In twenty-six years giving financial advice, I've never seen anything this sudden. Bear Stearns was worth about $160 a share at the beginning of 2007. Friday it was worth $30 a share, and this evening JP Morgan bought it for $2 a share.
Amazing.
That makes the market cap of the company around $240 million; their corporate HQ near Grand Central is worth over a billion dollars. I cannot figure the math. The term fire sale is apropos ... And they have 12 or 14 thousand employees, most of whom will lose their jobs.
The Wall Street Journal has comprehensive coverage, J.P. Morgan Rescues Bear Stearns - WSJ.com but probably not accessible online unless you're a subscribers.

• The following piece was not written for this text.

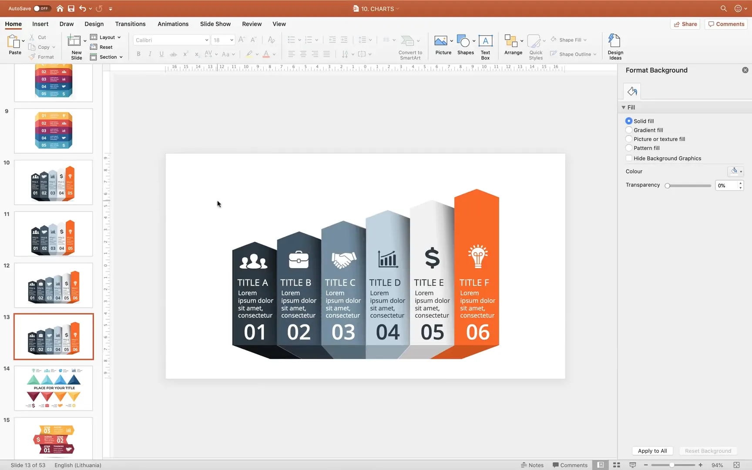Click the Design Ideas button
This screenshot has width=752, height=470.
(x=614, y=46)
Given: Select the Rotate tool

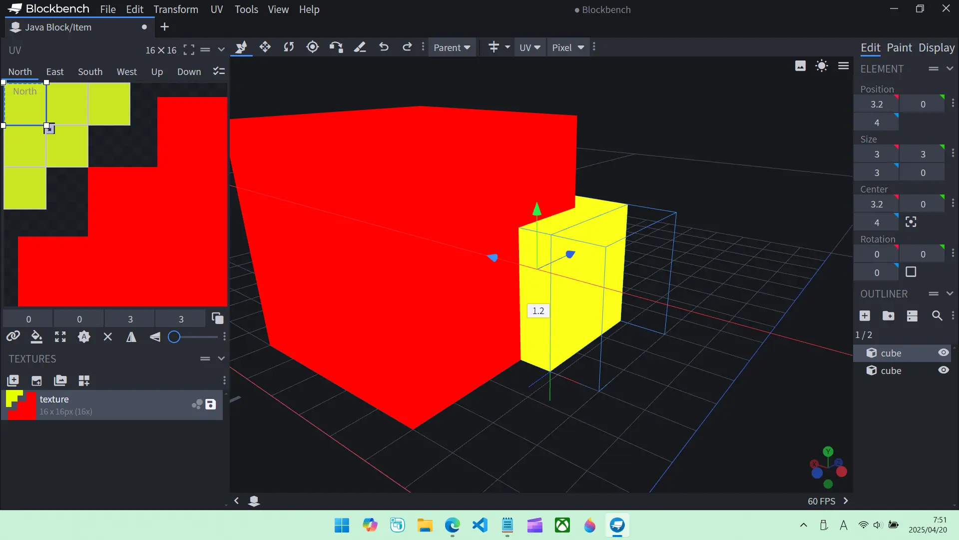Looking at the screenshot, I should 289,47.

So here's Yahoo! Finance. hit the link and read the whole article for more background:
JPMorgan to Buy Bear for $2 a Share: Financial News - Yahoo! Finance
The last-minute buyout was aimed at averting a Bear Stearns bankruptcy and a spreading crisis of confidence in the global financial system.
The Federal Reserve and the U.S. government swiftly approved the all-stock deal, showing the urgency of completing the deal before world markets opened.
Bear Stearns shares closed Friday at $30 a share. At their peak, the shares traded at $159.36.
The Fed will provide special financing to JPMorgan Chase for the deal, JPMorgan Chase said. The central bank has agreed to fund up to $30 billion of Bear Stearns' less liquid assets. Risky bets on securities tied to subprime mortgages -- loans given to customers with poor credit history -- crippled Bear Stearns, the nations' fifth-largest investment bank.
At almost the same time as the deal for control of Bear Stearns was announced, the Federal Reserve said it approved a cut in its lending rate to banks to 3.25 percent from 3.50 percent and created another lending facility for big investment banks. The central bank's official meeting is on Tuesday. Before the emergency move to lower the discount rate, which is the rate at which banks lend each other money, the Fed was widely expected to again cut its headline rate by as much as a full point to 2 percent.
The announcements from both the Fed and JPMorgan come ahead of what some analysts expected to be a brutal day for global stocks. Already, before the announcements, New Zealand's markets opened drastically lower -- then began to recover after the deal was unveiled.
"This is going to go down in very historic terms," said Peter Dunay, chief investment strategist for New York-based Meridian Equity Partners. "This is about credit being overextended, and how bad it is for major financial institutions and for individuals. This is why we're probably heading into a recession."
A collapse of Bear Stearns could have created a further crisis of confidence in world financial markets amid a deepening credit crunch. JPMorgan's acquisition of Bear Stearns represents roughly 1 percent of what the investment bank was worth just 16 days ago.
The deal marked a 93.3 percent discount to Bear Stearns' market capitalization as of Friday, and roughly a 98.8 percent discount to its book value as of Feb. 29.